A self-evident truth is one that justifies itself.
The most “obvious” candidate for self-evident truths are statements about immediate sense-experience. For example, “I am seeing a blue dot now” is the sort of statement that has been claimed to have the quality of being self-evident. It is self-evident because it is a true description of what is seen. Hence, perception and sense-experience generally are held by many to be the basis of knowledge. The idea is that by starting with self-evident descriptions of sense-experiences we can build on that foundation to establish (and justify) the truth of other statements that may not appear at first to be based on sense-experience.
The belief that there is a self-evident foundation for knowledge can be called the axiomatic method. An axiom in logic or mathematics is a starting proposition from which a theory is developed. In the theory of knowledge whatever is self-evidently true would constitute an axiom of knowledge.
The belief that all knowledge is based solely on sense-experience is known as empiricism.

VII. The Dialectic Method — and Rationalism

“I know that I exist.”

Is this certain?
Empiricism has been subjected to thorough critique ever since Plato, who was vehemently opposed to it, and the debate between empiricism and its alternative, rationalism, lies at the heart of Western philosophy. It is central to the dialectic method by means of which Western philosophy “progresses”.
Western philosophers do not agree about fundamentals. There is no single common set of beliefs or dogmas that all Western philosophers accept as truths. Western philosophers agree to disagree, even about fundamentals. They also agree to enter into debate with each other, and to propose arguments and counter-arguments. One argument is proposed as a thesis, and objections to this argument are made, and an antithesis is offered in its place.
Although this might appear to indicate that Western philosophy does not develop, that is not really the case. The sincerity of all philosophers to discover the truth, no matter how painful that may be to them personally, requires them to acknowledge the force of certain counter-arguments to their dearly cherished beliefs. In acknowledging these counter-arguments they are forced to refine their own arguments, and improve on them; alternatively, they must give up their thesis and acknowledge “defeat”. So Western philosophy proceeds through the exchange of argument and counter-argument; through the battle between thesis and antithesis. This is why dialogue is one of the main forms of Western philosophical literature; debate lies at the heart of the method. The method is known as the dialectic method, and its invention is attributed to Plato.
Returning to our current enquiry, if empiricism is the thesis then rationalism is the anti-thesis.
In its most general form, rationalism denies empiricism. It maintains (1) that there is knowledge and (2) that knowledge is not obtained from sense-experience alone.
Rationalism encompasses a very wide range of beliefs — one of the most extreme forms of rationalism was proposed by Descartes. He first attempted to demonstrate that sense-experience could not be the basis of knowledge. The following passage indicates what he held to be the foundation of knowledge.
Descartes: Discourse on the Method

I decided to reject as false all the reasons that I had previously accepted has having been demonstrated to be truth. I did this firstly because our senses sometimes deceive us, so it is possible that nothing is exactly what we imagine it to be, and secondly because some men deceive themselves by making errors in their reasonings, committing paralogisms even in the simplest cases of geometric proof, and I realized that I was as much prone to make errors as anyone else. Likewise, since any thought or idea that we can have while awake can occur to us in our sleep, I resolved to take everything that ever entered into my mind as containing no more truth than the illusions of my dreams. Nonetheless, immediately after forming this idea I observed that even when I thought that everything was false, it was nonetheless essential that the “I” who is the subject of this thought is something, and so I concluded that I think, therefore I am was absolutely certain and incapable of being overturned as a truth by even the most extravagant skeptical propositions. I concluded that I could without any doubt whatsoever accept this statement as the first principle of Philosophy that I had been looking for.

Data shown:
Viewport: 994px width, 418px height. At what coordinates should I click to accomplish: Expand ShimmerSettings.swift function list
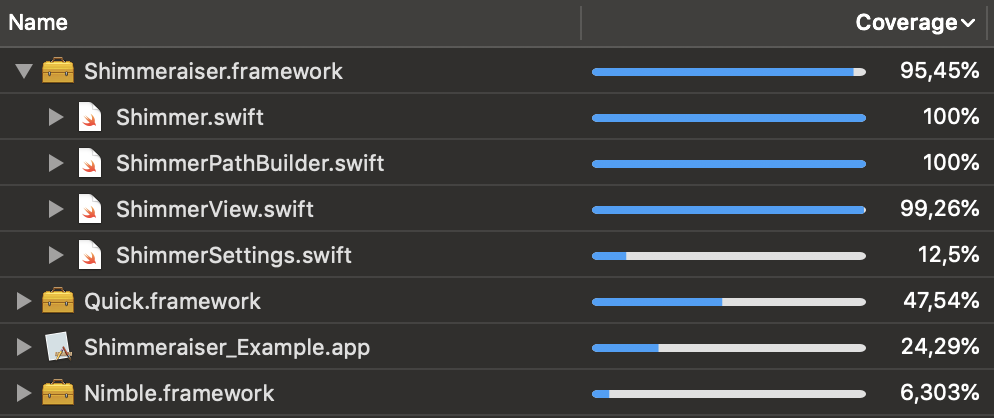[x=56, y=256]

Task directions:
Can you reproduce the text on empiricism and rationalism word for word, from "Although this might" to "attributed to Plato."?

Task answer:
Although this might appear to indicate that Western philosophy does not develop, that is not really the case. The sincerity of all philosophers to discover the truth, no matter how painful that may be to them personally, requires them to acknowledge the force of certain counter-arguments to their dearly cherished beliefs. In acknowledging these counter-arguments they are forced to refine their own arguments, and improve on them; alternatively, they must give up their thesis and acknowledge “defeat”. So Western philosophy proceeds through the exchange of argument and counter-argument; through the battle between thesis and antithesis. This is why dialogue is one of the main forms of Western philosophical literature; debate lies at the heart of the method. The method is known as the dialectic method, and its invention is attributed to Plato.